Compliance-Organisation und Beauftragtenwesen

Rahmenbedingungen

Die Komplexität der regulatorischen Anforderungen an Finanzdienstleister ist in den letzten Jahren erheblich gestiegen und steigt noch weiter. Die Sicherstellung der Erfüllung bedarf des besonderen Augenmerks des Top-Managements, zumal eventuelle Nichteinhaltungen unmittelbar der Verantwortlichkeit der Geschäftsleitung insgesamt zugeschrieben werden. Eigenständige Compliance-Organisationen dienen als Instrument des Top-Managements, die Einhaltung sicherzustellen und eine Gesamtsicht auf Status und Weiterentwicklungen von Anforderungen zu erhalten.

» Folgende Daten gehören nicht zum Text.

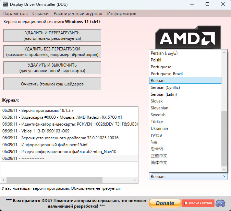Open the Russian language dropdown
Image resolution: width=231 pixels, height=211 pixels.
[188, 177]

Der Compliance-Organisation regelmäßig als zugehörig oder zumindest nahestehend angesehen werden die mittlerweile zahlreichen Beauftragten, die in der Regel in direkter Berichtspflicht und Verantwortung gegenüber der Geschäftsleitung stehen, aber operativ in die hierarchische Organisation abzubilden sind. Die tatsächliche organisatorische Abbildung inklusive der Aufgabenabgrenzung zu Rechts-, IT- und anderen Stabsfunktionen ist weitgehend jedem Institut überlassen, so dass es hierzu keine einheitlichen Lösungen gibt. Gleichwohl hat die Aufsicht klare Mindestanforderungen an die Compliance-Funktion formuliert, die in jedem Falle unter Wahrung des Grundsatzes der Verhältnismäßigkeit von jedem Institut zu erfüllen sind.

Anforderungen

Bereits die Mindestanforderungen an die Compliance-Funktion formulieren umfangreiche Anforderungen an die Ausgestaltung, die organisatorische Einordnung und die laufenden Tätigkeiten der Funktion. Leitgedanke ist dabei die Unabhängigkeit, die sich in zahlreichen Einzelregelungen von der Berichtslinie, Rechten und Pflichten für eigene Prüfungen und Qualifikationsanforderungen bis hin zur Ressourcenausstattung erstreckt. Dabei eröffnen die Formulierungen fast durchgängig weite Interpretations- und Umsetzungsspielräume abhängig vom Geschäftsmodell des Finanzdienstleisters.

Ergänzende Anforderungen entstammen Spezialregelungen, aktuell insbesondere den überarbeiteten Regelungen zum Datenschutz und zur Geldwäsche, zur Institutsvergütungsverordnung oder den Bankaufsichtlichen Anforderungen an die IT inklusive der von der BaFin 2020 erneut als Prüfungsschwerpunkt ausgerufenen IT-Sicherheit.

Eine wirksame und zugleich effiziente Compliance-Organisation betrachtet die regulatorischen Anforderungen stets in ihrer Gesamtheit, vermeidet Redundanzen und kombiniert Verantwortlichkeiten im Rahmen des Zulässigen, um sinnvolle Ressourcenausstattungen zu ermöglichen und die Komplexität weitestmöglich zu reduzieren.

Prüfungsgegenstand

Unsere Prüfungen zur Complianceorganisation und zum Beauftragtenwesen umfassen im Regelfall:

  • Formale Ordnungsmäßigkeit (Erfüllung der MAComp sowie weiterer einschlägiger Regelungen wie Geldwäsche, Datenschutz etc.), ausgehend von bereits vorliegenden internen und externen Prüfergebnissen;
  • Tatsächliche Positionierung der Compliance-Funktion und der weiteren Beauftragten hinsichtlich Qualifikation, Wahrnehmung, Qualität der Berichte, Akzeptanz und Ressourcenausstattung;
  • Aufgabenzuweisung zwischen den Instanzen im „lines of defense“-Konzept, und zwar hinsichtlich Vollständigkeit, Redundanzfreiheit und operativer Effizienz, etwa in Form der laufenden Abstimmung;
  • Aufgabenverständnis der Compliance im Rahmen des Internen Kontrollsystems;
  • Beurteilung der Compliance-Kultur;
  • Gesamtbewertung der Wirksamkeit und Angemessenheit der Compliance-Organisation in Beziehung auf das Geschäftsmodell des Instituts.